*WHAT YOU WILL DO*.
From the listing below, pick out and copy every line that contains the word "This". Case counts.

*SOURCE DATA*.
======
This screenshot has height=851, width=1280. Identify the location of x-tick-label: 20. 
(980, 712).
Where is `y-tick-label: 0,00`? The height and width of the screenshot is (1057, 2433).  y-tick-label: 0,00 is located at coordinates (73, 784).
======
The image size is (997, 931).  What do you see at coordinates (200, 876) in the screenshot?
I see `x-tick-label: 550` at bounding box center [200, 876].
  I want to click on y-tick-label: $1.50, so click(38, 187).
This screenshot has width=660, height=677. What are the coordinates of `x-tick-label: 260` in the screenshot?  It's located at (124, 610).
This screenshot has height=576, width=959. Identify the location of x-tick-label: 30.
======
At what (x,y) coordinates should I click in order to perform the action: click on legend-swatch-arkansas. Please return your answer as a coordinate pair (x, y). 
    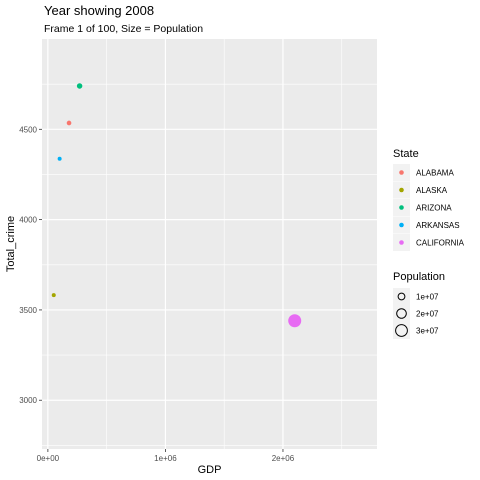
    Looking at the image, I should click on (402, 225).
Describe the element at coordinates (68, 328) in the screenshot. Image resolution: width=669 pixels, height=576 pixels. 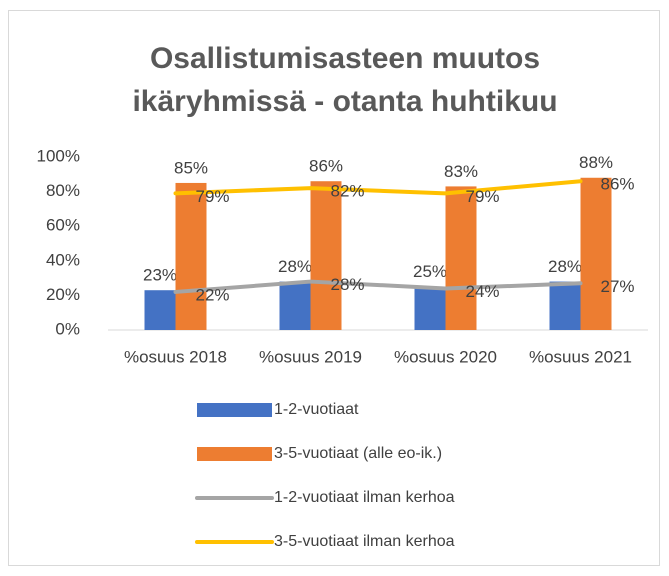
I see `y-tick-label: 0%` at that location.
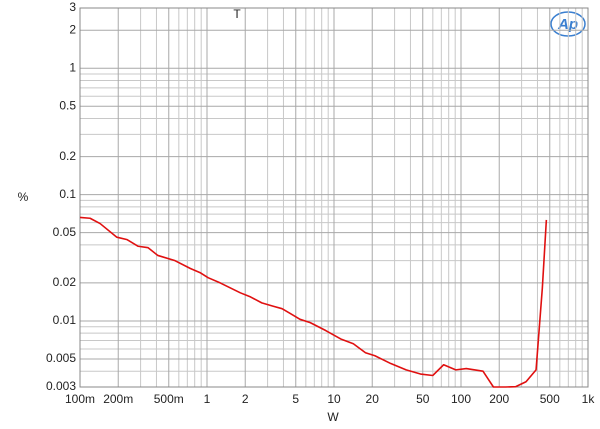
======
*EXERCISE RESULT*.
This screenshot has height=851, width=1280. Identify the location of x-tick-label: 20. 
This screenshot has width=660, height=677. What are the coordinates of `x-tick-label: 260` in the screenshot?  It's located at (124, 610).
This screenshot has height=576, width=959. Identify the location of x-tick-label: 30.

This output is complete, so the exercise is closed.